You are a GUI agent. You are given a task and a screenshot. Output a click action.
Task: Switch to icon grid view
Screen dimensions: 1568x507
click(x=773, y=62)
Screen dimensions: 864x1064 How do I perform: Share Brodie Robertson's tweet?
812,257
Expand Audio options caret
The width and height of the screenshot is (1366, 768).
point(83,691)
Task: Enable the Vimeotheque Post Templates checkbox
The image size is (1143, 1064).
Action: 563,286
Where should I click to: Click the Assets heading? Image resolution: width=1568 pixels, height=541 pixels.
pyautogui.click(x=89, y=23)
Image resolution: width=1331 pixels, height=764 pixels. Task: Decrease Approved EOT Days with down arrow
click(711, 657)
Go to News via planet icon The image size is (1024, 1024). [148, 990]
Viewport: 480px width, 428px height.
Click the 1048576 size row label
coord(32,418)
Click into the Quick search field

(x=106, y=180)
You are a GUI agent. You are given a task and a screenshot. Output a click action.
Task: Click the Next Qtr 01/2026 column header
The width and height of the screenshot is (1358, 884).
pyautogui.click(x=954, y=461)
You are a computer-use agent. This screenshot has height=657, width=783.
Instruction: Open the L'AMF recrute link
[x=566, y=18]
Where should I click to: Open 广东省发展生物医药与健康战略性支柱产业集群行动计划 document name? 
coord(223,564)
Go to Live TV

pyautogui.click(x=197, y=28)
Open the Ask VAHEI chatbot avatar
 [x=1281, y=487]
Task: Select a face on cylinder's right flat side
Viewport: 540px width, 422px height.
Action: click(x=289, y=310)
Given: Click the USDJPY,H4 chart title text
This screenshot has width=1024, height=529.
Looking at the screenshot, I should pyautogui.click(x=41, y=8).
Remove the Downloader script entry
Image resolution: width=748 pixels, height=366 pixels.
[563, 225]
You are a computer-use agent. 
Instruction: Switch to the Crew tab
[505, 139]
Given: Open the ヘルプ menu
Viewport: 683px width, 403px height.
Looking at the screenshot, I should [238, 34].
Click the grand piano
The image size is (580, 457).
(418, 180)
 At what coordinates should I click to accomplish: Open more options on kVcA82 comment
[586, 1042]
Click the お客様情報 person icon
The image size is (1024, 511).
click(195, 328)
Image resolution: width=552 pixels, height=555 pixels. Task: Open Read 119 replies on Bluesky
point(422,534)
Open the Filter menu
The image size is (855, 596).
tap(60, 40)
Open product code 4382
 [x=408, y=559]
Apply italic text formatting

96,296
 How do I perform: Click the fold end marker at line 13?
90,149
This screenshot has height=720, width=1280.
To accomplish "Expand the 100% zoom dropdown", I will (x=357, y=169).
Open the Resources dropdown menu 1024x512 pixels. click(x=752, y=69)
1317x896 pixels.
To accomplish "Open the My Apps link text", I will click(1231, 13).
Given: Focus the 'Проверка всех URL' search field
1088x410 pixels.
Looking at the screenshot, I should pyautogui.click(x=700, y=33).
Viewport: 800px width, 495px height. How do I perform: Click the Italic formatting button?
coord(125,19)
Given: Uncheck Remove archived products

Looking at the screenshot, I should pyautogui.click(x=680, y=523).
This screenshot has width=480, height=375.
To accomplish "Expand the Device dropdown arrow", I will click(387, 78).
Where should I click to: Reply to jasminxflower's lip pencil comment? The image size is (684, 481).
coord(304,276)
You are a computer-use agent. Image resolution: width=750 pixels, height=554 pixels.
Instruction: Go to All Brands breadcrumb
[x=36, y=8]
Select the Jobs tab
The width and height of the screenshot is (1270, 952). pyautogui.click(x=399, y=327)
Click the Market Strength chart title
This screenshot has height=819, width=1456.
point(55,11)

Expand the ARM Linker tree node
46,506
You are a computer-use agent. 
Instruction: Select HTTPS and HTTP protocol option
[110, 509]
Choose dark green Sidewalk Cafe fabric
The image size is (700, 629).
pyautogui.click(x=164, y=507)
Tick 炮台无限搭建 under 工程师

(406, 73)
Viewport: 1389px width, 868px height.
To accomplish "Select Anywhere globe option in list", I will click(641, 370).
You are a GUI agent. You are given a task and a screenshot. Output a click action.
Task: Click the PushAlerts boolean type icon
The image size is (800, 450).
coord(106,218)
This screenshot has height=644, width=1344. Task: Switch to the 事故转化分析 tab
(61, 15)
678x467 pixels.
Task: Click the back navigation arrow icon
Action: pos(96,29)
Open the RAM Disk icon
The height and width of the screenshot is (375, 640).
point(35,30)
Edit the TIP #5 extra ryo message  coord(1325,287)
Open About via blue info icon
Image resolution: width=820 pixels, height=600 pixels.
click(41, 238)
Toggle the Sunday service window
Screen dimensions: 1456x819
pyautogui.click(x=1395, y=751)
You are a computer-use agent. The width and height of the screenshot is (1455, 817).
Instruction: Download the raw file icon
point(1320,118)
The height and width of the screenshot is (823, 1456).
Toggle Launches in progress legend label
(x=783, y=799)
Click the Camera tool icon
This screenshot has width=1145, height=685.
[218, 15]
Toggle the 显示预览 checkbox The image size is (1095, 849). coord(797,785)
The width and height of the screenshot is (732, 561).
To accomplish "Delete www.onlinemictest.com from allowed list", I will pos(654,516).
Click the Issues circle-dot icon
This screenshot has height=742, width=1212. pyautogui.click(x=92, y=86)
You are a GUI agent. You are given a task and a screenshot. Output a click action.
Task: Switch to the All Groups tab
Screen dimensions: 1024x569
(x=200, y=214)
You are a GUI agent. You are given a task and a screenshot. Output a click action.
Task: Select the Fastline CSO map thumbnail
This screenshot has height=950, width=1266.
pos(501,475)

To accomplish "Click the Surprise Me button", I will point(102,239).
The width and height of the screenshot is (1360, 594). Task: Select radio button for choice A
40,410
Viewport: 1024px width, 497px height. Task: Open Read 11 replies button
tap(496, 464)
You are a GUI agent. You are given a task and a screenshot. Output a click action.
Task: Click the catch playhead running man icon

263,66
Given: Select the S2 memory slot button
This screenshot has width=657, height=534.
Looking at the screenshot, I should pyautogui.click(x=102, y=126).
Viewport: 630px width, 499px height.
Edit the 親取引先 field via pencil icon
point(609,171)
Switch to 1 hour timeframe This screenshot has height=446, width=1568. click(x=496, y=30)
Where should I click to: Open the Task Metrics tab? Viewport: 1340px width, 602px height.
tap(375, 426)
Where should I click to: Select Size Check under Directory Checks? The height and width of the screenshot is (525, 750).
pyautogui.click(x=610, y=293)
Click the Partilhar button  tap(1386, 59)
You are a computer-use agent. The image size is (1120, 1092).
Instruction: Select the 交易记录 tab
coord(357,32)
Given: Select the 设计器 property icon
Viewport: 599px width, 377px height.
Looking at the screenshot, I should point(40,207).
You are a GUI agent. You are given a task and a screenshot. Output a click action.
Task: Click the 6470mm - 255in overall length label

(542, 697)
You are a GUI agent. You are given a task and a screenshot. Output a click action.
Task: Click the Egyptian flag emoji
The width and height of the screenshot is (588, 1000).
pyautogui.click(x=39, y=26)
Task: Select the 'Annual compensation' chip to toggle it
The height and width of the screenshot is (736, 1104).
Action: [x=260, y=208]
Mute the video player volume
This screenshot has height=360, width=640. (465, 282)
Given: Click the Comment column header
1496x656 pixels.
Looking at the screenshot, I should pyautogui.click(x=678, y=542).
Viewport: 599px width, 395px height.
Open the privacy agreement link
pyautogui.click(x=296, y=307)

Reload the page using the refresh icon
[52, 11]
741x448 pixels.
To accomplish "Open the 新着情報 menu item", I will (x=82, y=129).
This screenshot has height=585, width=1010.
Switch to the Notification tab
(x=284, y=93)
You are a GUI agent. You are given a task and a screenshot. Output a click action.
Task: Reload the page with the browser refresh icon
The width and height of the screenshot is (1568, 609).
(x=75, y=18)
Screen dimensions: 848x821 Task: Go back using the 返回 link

○ ○ ○ ○ ○

Could you reproduce the listing above with every "GUI agent" swapped for "UI assistant" and everything else left the same?

You are a UI assistant. You are given a task and a screenshot. Output a click action.
Task: Switch to icon grid view
Screen dimensions: 1568x507
click(x=773, y=62)
Screen dimensions: 864x1064 How do I perform: Share Brodie Robertson's tweet?
812,257
Expand Audio options caret
The width and height of the screenshot is (1366, 768).
point(83,691)
Task: Enable the Vimeotheque Post Templates checkbox
The image size is (1143, 1064).
Action: 563,286
Where should I click to: Click the Assets heading? Image resolution: width=1568 pixels, height=541 pixels.
pyautogui.click(x=89, y=23)
Image resolution: width=1331 pixels, height=764 pixels. Task: Decrease Approved EOT Days with down arrow
click(711, 657)
Go to News via planet icon The image size is (1024, 1024). [148, 990]
Viewport: 480px width, 428px height.
Click the 1048576 size row label
coord(32,418)
Click into the Quick search field

(x=106, y=180)
You are a UI assistant. You are given a task and a screenshot. Output a click action.
Task: Click the Next Qtr 01/2026 column header
The width and height of the screenshot is (1358, 884).
pyautogui.click(x=954, y=461)
You are a computer-use agent. This screenshot has height=657, width=783.
Instruction: Open the L'AMF recrute link
[x=566, y=18]
Where should I click to: Open 广东省发展生物医药与健康战略性支柱产业集群行动计划 document name? 
coord(223,564)
Go to Live TV

pyautogui.click(x=197, y=28)
Open the Ask VAHEI chatbot avatar
 [x=1281, y=487]
Task: Select a face on cylinder's right flat side
Viewport: 540px width, 422px height.
Action: click(x=289, y=310)
Given: Click the USDJPY,H4 chart title text
This screenshot has width=1024, height=529.
Looking at the screenshot, I should pyautogui.click(x=41, y=8).
Remove the Downloader script entry
Image resolution: width=748 pixels, height=366 pixels.
[563, 225]
You are a computer-use agent. 
Instruction: Switch to the Crew tab
[505, 139]
Given: Open the ヘルプ menu
Viewport: 683px width, 403px height.
Looking at the screenshot, I should [238, 34].
Click the grand piano
The image size is (580, 457).
(418, 180)
 At what coordinates should I click to accomplish: Open more options on kVcA82 comment
[586, 1042]
Click the お客様情報 person icon
The image size is (1024, 511).
click(195, 328)
Image resolution: width=552 pixels, height=555 pixels. Task: Open Read 119 replies on Bluesky
point(422,534)
Open the Filter menu
The image size is (855, 596).
tap(60, 40)
Open product code 4382
 [x=408, y=559]
Apply italic text formatting

96,296
 How do I perform: Click the fold end marker at line 13?
90,149
This screenshot has height=720, width=1280.
To accomplish "Expand the 100% zoom dropdown", I will (x=357, y=169).
Open the Resources dropdown menu 1024x512 pixels. click(x=752, y=69)
1317x896 pixels.
To accomplish "Open the My Apps link text", I will click(1231, 13).
Given: Focus the 'Проверка всех URL' search field
1088x410 pixels.
Looking at the screenshot, I should pyautogui.click(x=700, y=33).
Viewport: 800px width, 495px height. How do I perform: Click the Italic formatting button?
coord(125,19)
Given: Uncheck Remove archived products

Looking at the screenshot, I should pyautogui.click(x=680, y=523).
This screenshot has width=480, height=375.
To accomplish "Expand the Device dropdown arrow", I will click(387, 78).
Where should I click to: Reply to jasminxflower's lip pencil comment? The image size is (684, 481).
coord(304,276)
You are a computer-use agent. Image resolution: width=750 pixels, height=554 pixels.
Instruction: Go to All Brands breadcrumb
[x=36, y=8]
Select the Jobs tab
The width and height of the screenshot is (1270, 952). pyautogui.click(x=399, y=327)
Click the Market Strength chart title
This screenshot has height=819, width=1456.
point(55,11)

Expand the ARM Linker tree node
46,506
You are a computer-use agent. 
Instruction: Select HTTPS and HTTP protocol option
[110, 509]
Choose dark green Sidewalk Cafe fabric
The image size is (700, 629).
pyautogui.click(x=164, y=507)
Tick 炮台无限搭建 under 工程师

(406, 73)
Viewport: 1389px width, 868px height.
To accomplish "Select Anywhere globe option in list", I will click(641, 370).
You are a UI assistant. You are given a task and a screenshot. Output a click action.
Task: Click the PushAlerts boolean type icon
The image size is (800, 450).
coord(106,218)
This screenshot has height=644, width=1344. Task: Switch to the 事故转化分析 tab
(61, 15)
678x467 pixels.
Task: Click the back navigation arrow icon
Action: pos(96,29)
Open the RAM Disk icon
The height and width of the screenshot is (375, 640).
point(35,30)
Edit the TIP #5 extra ryo message  coord(1325,287)
Open About via blue info icon
Image resolution: width=820 pixels, height=600 pixels.
click(41, 238)
Toggle the Sunday service window
Screen dimensions: 1456x819
pyautogui.click(x=1395, y=751)
You are a computer-use agent. The width and height of the screenshot is (1455, 817).
Instruction: Download the raw file icon
point(1320,118)
The height and width of the screenshot is (823, 1456).
Toggle Launches in progress legend label
(x=783, y=799)
Click the Camera tool icon
This screenshot has width=1145, height=685.
[218, 15]
Toggle the 显示预览 checkbox The image size is (1095, 849). coord(797,785)
The width and height of the screenshot is (732, 561).
To accomplish "Delete www.onlinemictest.com from allowed list", I will pos(654,516).
Click the Issues circle-dot icon
This screenshot has height=742, width=1212. pyautogui.click(x=92, y=86)
You are a UI assistant. You are given a task and a screenshot. Output a click action.
Task: Switch to the All Groups tab
Screen dimensions: 1024x569
(x=200, y=214)
You are a UI assistant. You are given a task and a screenshot. Output a click action.
Task: Select the Fastline CSO map thumbnail
This screenshot has height=950, width=1266.
pos(501,475)

To accomplish "Click the Surprise Me button", I will point(102,239).
The width and height of the screenshot is (1360, 594). Task: Select radio button for choice A
40,410
Viewport: 1024px width, 497px height. Task: Open Read 11 replies button
tap(496, 464)
You are a UI assistant. You are given a task and a screenshot. Output a click action.
Task: Click the catch playhead running man icon

263,66
Given: Select the S2 memory slot button
This screenshot has width=657, height=534.
Looking at the screenshot, I should pyautogui.click(x=102, y=126).
Viewport: 630px width, 499px height.
Edit the 親取引先 field via pencil icon
point(609,171)
Switch to 1 hour timeframe This screenshot has height=446, width=1568. click(x=496, y=30)
Where should I click to: Open the Task Metrics tab? Viewport: 1340px width, 602px height.
tap(375, 426)
Where should I click to: Select Size Check under Directory Checks? The height and width of the screenshot is (525, 750).
pyautogui.click(x=610, y=293)
Click the Partilhar button  tap(1386, 59)
You are a computer-use agent. The image size is (1120, 1092).
Instruction: Select the 交易记录 tab
coord(357,32)
Given: Select the 设计器 property icon
Viewport: 599px width, 377px height.
Looking at the screenshot, I should point(40,207).
You are a UI assistant. You are given a task and a screenshot. Output a click action.
Task: Click the 6470mm - 255in overall length label

(542, 697)
You are a UI assistant. You are given a task and a screenshot. Output a click action.
Task: Click the Egyptian flag emoji
The width and height of the screenshot is (588, 1000).
pyautogui.click(x=39, y=26)
Task: Select the 'Annual compensation' chip to toggle it
The height and width of the screenshot is (736, 1104).
Action: [x=260, y=208]
Mute the video player volume
This screenshot has height=360, width=640. (465, 282)
Given: Click the Comment column header
1496x656 pixels.
Looking at the screenshot, I should pyautogui.click(x=678, y=542).
Viewport: 599px width, 395px height.
Open the privacy agreement link
pyautogui.click(x=296, y=307)

Reload the page using the refresh icon
[52, 11]
741x448 pixels.
To accomplish "Open the 新着情報 menu item", I will (x=82, y=129).
This screenshot has height=585, width=1010.
Switch to the Notification tab
(x=284, y=93)
You are a UI assistant. You are given a task and a screenshot. Output a click action.
Task: Reload the page with the browser refresh icon
The width and height of the screenshot is (1568, 609).
(x=75, y=18)
Screen dimensions: 848x821 Task: Go back using the 返回 link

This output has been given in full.